Prune at any time during the year. Butterfly bushes seem to appreciate a brutal pruning whether it is dead heading the spent blooms throughout the blooming period or seasonal pruning before the plant’s dormant phase in winter. The butterfly bush is a resilient and hardy plant that will come back year after year and provide you with plenty of fragrant blooms.
Start pruning on one side at the top of the butterfly bush. This will help you keep the desired shape of the bush. Starting at the top of the bush on one side and working down, then starting on the other side can also help you make sure you haven’t missed any branches that need pruning. This should be done in late spring or early summer--usually around June--to encourage good growth on the butterfly bush.
Look for dead blooms. Start by cutting any dead blooms or flower heads that are on the butterfly bush. Cut dead flower heads off at an angle. Deadheading spent flowers should be done every 2 weeks during the summer growing period.

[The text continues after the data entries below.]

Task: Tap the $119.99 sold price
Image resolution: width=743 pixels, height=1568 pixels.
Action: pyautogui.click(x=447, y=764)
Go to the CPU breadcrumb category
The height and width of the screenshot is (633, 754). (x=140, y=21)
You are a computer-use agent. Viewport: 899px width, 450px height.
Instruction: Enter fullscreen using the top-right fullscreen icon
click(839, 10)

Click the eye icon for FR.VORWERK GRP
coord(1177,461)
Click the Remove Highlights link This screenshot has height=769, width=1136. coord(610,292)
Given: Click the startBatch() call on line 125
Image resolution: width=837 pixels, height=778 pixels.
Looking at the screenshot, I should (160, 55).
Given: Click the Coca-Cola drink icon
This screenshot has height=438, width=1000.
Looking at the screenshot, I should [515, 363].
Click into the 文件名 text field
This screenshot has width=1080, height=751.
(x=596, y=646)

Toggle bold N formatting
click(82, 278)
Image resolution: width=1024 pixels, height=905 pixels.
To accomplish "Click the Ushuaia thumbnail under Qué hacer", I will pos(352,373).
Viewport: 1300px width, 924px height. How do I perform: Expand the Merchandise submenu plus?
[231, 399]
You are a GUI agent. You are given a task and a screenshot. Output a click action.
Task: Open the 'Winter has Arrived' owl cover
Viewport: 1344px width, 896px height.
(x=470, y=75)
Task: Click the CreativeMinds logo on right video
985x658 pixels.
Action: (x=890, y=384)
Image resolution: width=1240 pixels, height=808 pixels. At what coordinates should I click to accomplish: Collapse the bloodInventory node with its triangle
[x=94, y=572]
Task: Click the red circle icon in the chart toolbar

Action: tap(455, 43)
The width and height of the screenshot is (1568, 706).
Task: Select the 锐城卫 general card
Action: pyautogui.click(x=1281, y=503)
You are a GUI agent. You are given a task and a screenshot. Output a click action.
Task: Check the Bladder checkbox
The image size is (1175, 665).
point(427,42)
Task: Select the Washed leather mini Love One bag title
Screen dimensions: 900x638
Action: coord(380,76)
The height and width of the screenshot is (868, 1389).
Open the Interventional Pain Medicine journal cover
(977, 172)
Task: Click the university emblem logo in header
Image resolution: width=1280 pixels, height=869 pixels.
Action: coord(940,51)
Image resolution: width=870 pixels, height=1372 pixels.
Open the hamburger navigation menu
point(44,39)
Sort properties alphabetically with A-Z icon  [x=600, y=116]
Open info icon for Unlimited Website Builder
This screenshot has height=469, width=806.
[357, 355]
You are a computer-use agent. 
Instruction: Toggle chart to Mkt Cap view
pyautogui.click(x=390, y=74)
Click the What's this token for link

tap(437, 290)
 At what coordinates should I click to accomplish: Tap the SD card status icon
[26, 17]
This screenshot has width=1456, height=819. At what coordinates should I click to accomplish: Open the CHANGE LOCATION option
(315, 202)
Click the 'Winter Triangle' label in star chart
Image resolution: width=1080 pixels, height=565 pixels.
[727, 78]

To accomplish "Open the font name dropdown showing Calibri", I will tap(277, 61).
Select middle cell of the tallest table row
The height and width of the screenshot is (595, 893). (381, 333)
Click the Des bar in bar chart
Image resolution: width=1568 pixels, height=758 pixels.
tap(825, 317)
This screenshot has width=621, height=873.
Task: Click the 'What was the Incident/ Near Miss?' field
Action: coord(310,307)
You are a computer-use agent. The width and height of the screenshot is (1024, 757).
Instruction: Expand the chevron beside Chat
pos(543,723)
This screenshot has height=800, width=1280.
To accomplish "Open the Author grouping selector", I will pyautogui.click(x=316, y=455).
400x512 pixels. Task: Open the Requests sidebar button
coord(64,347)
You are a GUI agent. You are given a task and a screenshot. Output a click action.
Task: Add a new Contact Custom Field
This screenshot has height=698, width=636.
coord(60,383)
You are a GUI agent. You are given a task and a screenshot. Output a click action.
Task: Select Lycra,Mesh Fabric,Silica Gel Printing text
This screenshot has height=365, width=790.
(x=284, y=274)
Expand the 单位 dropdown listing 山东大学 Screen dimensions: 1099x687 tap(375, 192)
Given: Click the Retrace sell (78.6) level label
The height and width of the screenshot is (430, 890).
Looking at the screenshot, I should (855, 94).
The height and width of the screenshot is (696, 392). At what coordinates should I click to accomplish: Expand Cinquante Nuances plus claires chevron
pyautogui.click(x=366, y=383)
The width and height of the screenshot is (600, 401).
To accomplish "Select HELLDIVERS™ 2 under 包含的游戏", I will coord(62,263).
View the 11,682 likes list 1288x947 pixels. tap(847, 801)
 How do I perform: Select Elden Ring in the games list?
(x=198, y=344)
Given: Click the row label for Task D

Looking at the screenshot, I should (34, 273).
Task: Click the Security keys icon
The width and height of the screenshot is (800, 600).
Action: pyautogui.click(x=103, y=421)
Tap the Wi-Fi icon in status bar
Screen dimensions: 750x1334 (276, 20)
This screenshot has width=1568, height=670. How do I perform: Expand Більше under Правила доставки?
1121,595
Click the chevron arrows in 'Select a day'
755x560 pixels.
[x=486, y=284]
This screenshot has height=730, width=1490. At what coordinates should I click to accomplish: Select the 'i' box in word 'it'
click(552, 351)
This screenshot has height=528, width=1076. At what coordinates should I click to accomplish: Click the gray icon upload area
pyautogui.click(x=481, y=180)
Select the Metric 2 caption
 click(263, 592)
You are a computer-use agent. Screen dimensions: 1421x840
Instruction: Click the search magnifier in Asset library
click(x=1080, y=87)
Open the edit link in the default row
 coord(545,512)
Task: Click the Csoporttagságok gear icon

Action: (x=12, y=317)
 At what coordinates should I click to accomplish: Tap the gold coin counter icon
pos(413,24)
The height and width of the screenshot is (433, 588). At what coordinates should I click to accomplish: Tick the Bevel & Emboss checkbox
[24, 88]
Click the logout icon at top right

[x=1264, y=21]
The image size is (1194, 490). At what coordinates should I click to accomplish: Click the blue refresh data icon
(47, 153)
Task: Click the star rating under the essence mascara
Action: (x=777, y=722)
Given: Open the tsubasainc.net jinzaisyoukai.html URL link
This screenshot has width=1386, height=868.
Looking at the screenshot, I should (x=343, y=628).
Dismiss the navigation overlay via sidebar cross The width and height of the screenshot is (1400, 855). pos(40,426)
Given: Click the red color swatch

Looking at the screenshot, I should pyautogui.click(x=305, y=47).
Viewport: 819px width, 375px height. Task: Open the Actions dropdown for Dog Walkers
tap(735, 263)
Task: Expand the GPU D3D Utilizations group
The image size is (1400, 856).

Prune the butterfly bush in preparation for winter. The butterfly bush will go dormant in winter in most planting zones. November is the best time to give the bush a final pruning in anticipation of its dormant phase. A butterfly bush may be pruned back to a height of about four feet before winter sets in or it may be cut back completely. Because the butterfly bush is a hardy perennial it will come back the following spring and offer plenty of blooms and beauty.
Dispose of the dead flower heads and pruned branches. Don’t leave the dead branches or flower heads around the plant as decay can attract disease and pests. Add the pruned branches and flower heads to your compost pile or brush pile.